Lacrosse Substitution Rules

This article will cover the substitution procedures in lacrosse. A substitution is when a player in the starting lineup is replaced by a teammate on the bench. Substitutions are an effective game tactic for several reasons. A well-timed substitution can allow a player to rest and recover before going back on the field, create an offensive or defensive advantage and increase specialization at certain positions, particularly in men’s lacrosse. Lacrosse allows for unlimited substitutions during regulation play and overtime.

Substitution Area

The substitution area in lacrosse is a 10-yard long rectangular-shaped area located at the midfield line on the team sideline. It is also called the substitution box or change area. The substitution area is located at midfield to prevent offensive or defensive players from being able to run straight into the attacking or defensive zones near the goal. The player coming off the field must be within ten yards of the sideline before their teammate is allowed to run on the field.

Substitution Timing

Lacrosse substitutions are often made on-the-fly, meaning they occur during the run of play. Substitutions can also be made during certain stoppages of play, such as after a goal, end of the period, an equipment change or a man-up situation. Substitutions are not permitted to directly replace a player who is serving a penalty in the penalty box. Substitutions are not allowed during a team timeout. To signal a bench player to be substituted, coaches will sometimes call “on the hop” to indicate a quick change. Substitution players on the bench must be ready and prepared to enter the game on short notice.

Illegal Substitution

An illegal substitution results when a team has more than the maximum number of players on the field. It is considered a technical foul and the team in violation of the rules serves a two-minute penalty. In men’s lacrosse, there is a maximum of ten players per team on the field. In women’s lacrosse, there is a maximum of twelve players per team on the field. Finally, in indoor lacrosse, there is a maximum of six players per team on the field.
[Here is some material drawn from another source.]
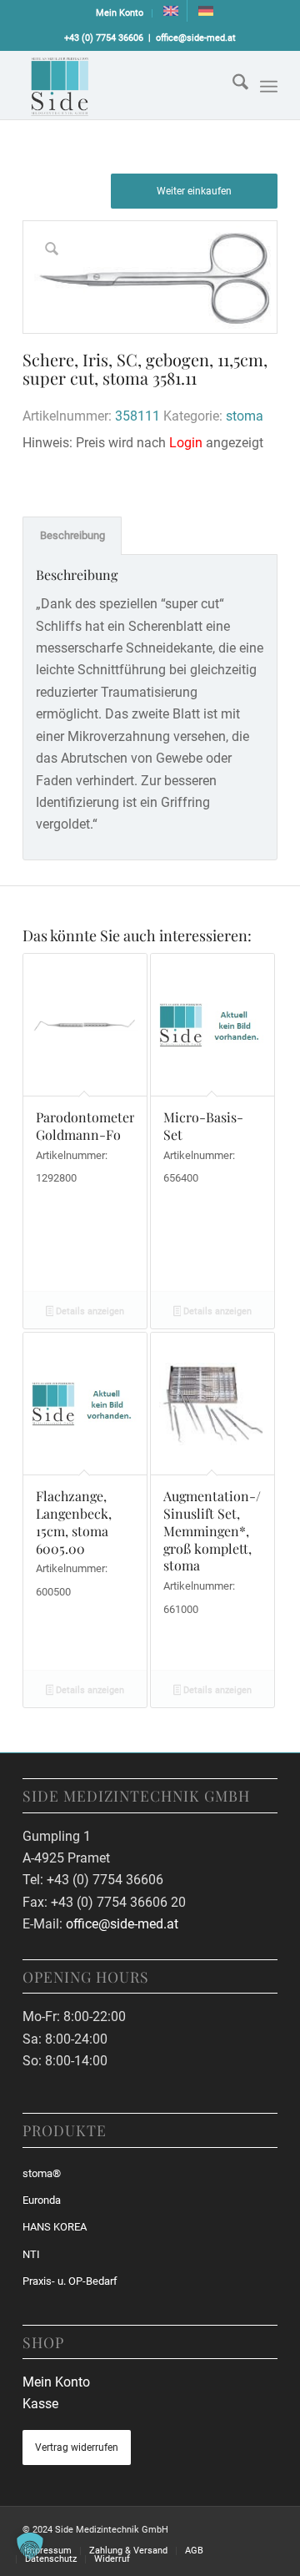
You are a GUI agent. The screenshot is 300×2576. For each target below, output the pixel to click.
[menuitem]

Special Teams Substitutions

In men’s lacrosse, coaches will often use strategic substitutions to create offensive or defensive mismatches. For example, a “fogo” substitution is when a face-off specialist is immediately substituted after the faceoff. Fogo stands for “faceoff, get off.” Additionally, it is common for a long-stick midfielder to be substituted for an attacker after the defense has gained possession and moved the ball into the attacking area.

Indoor Lacrosse Substitution Rules

Substitution tactics for indoor lacrosse are slightly different than field lacrosse. Because all five field players - known collectively as a line - play both offense and defense, the coach may call for a line change. In a line change, some or all of members of the current line are exchanged for teammates on the bench, passing through the change area. Players hop over the boards to enter the field of play after their teammate has exited the field.
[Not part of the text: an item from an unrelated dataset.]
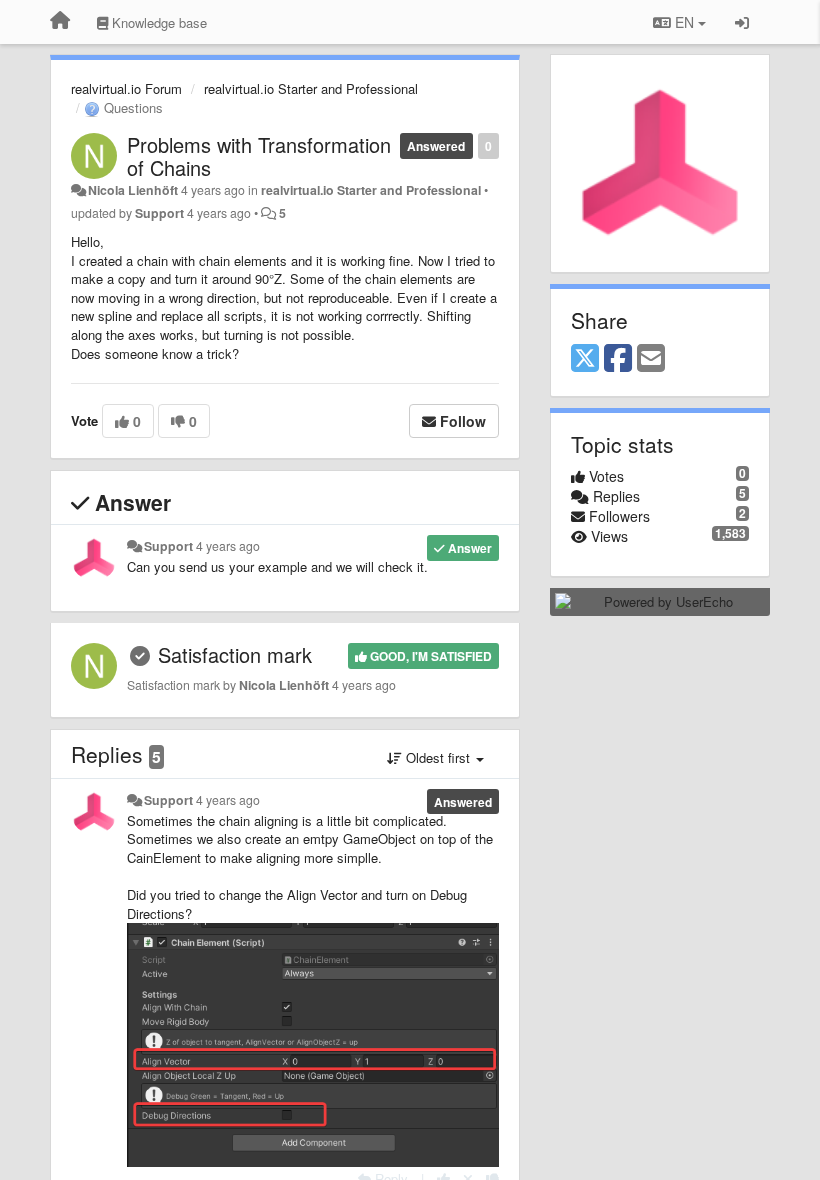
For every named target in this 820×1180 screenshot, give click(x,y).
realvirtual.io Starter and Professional (311, 88)
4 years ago (228, 546)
How do substitutions work in lacrosse?

Substitutions are “on the fly” in lacrosse, meaning that they are done during play and without the clock stopping. Teams can make substitutions at their own discretion as long as they follow a few simple rules. All substitutions are done through the substitution box, which is a 20-yard-long box located between the two team’s benches. The player leaving the field must enter the substitution box before their replacement steps on the field. Players can use the entire substitution box and are not required to only use the side of the box on their end of the field.